I get what you’re saying, Pam. Once on SSDI, I am afraid to try to work again even though I feel much better now. Social Security would allow me a trial work period, and I can even earn up to $800/month without giving up my disability income, but I’m afraid. I’m in my mid 50’s. Who would hire me? What would I be able to do that would pay as much as disability? Heaven forbid I might have to move back home with Mom. I would like to have a job, maybe 9-12 hours a week, enough to supplement my SSDI. I also get a small disability pension from my old admin asst job. But now, especially with Social Security in danger and all this sequestration mess, who knows what might happen? The first people they would cut from SSDI would be those who had showed any initiative.

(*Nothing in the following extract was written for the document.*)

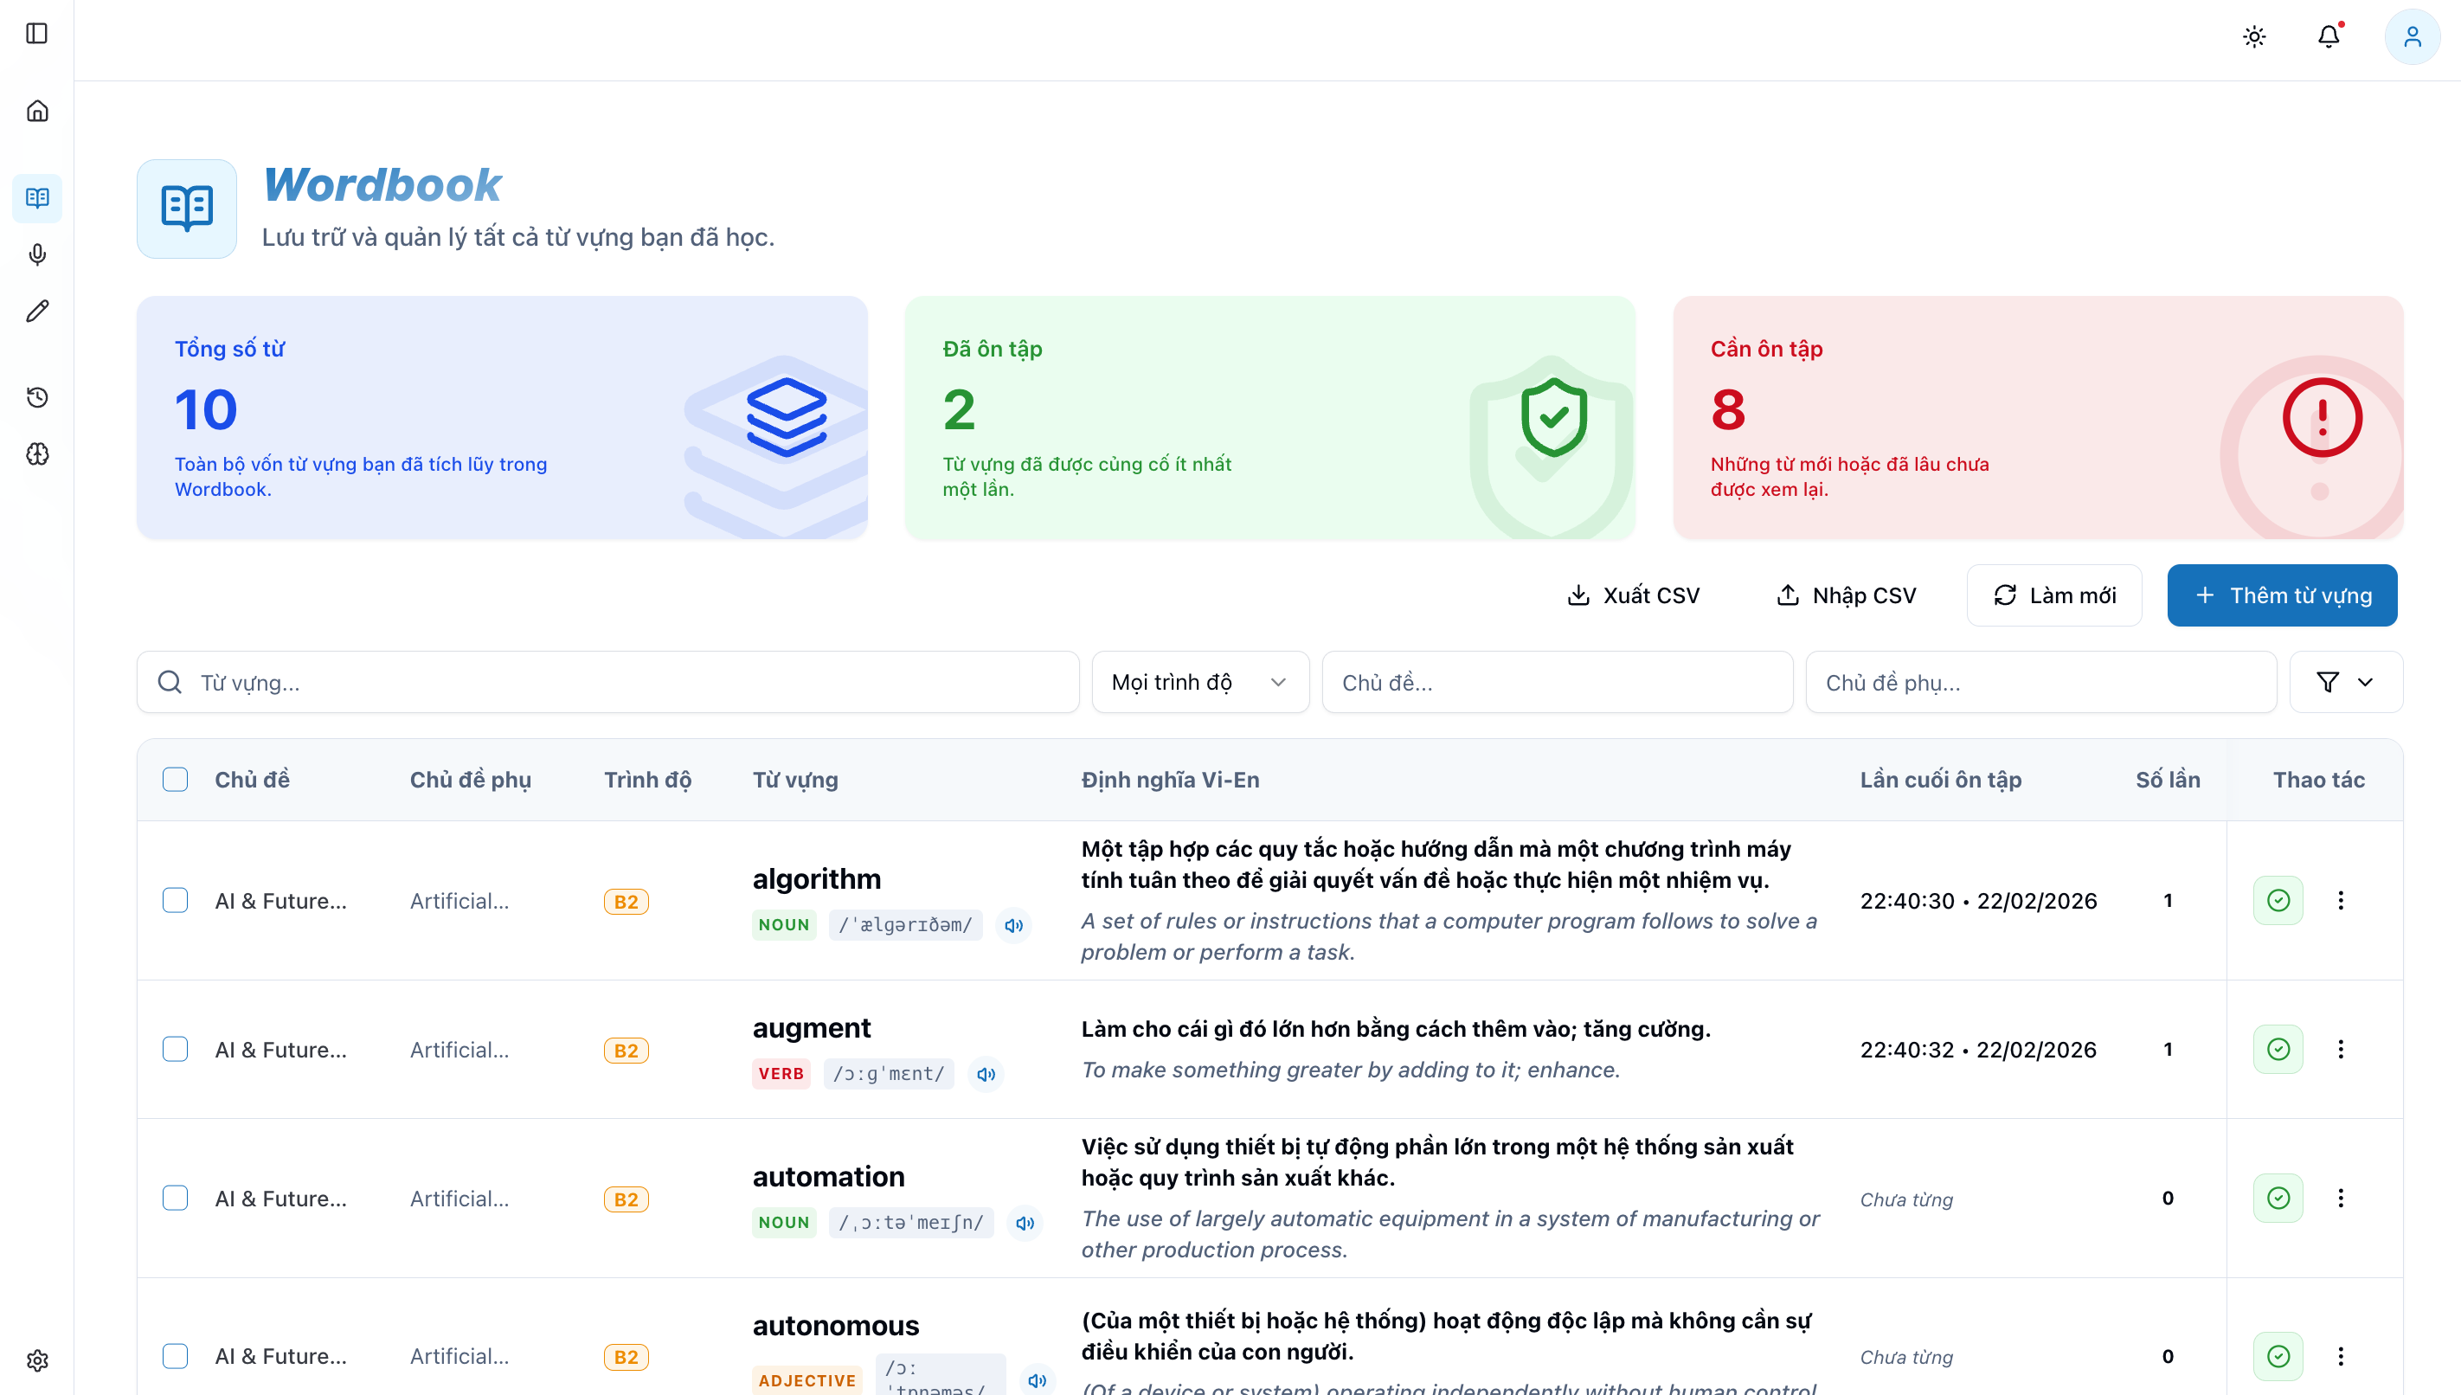2461x1395 pixels.
Task: Open history section in sidebar
Action: (37, 397)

These days, I spend a lot of time writing in my journal, going to therapy, and watching TV. Especially the latter. I probably watch TV 12 hrs a day. For a while, I was very active in taking care of my elderly mother in her home — providing companionship, transportation, doing laundry, cleaning house, buying her groceries, etc. But after 2 yrs of that, I fell off the deep end again. The constant pressure of caregiving and attendant family expectations drove me back into a numbing depression, insomnia, and anxiety. Now, I do what I can for her, but not as much as I was doing. So would I be able to handle the stress of working? It’s hard to tell. Back in 2003 I sacked groceries and cleaned restrooms for a local grocery chain. Everyone told me it was “good, honest work and nothing to be ashamed of.” And I wasn’t ashamed. But I knew the illness had robbed me not of potential, exactly, because I don’t think you lose the potential. But it had done a number on me as far as self-image and self-confidence were concerned.
What’s ahead for my future? I’m working on defining my goals. I’m hoping to get out of my rut and on to bigger and better things. Maybe that will include getting back to my art work and poetry writing, I don’t know. I hope so. Meanwhile, SSDI is providing the means of assistance I so desperately need.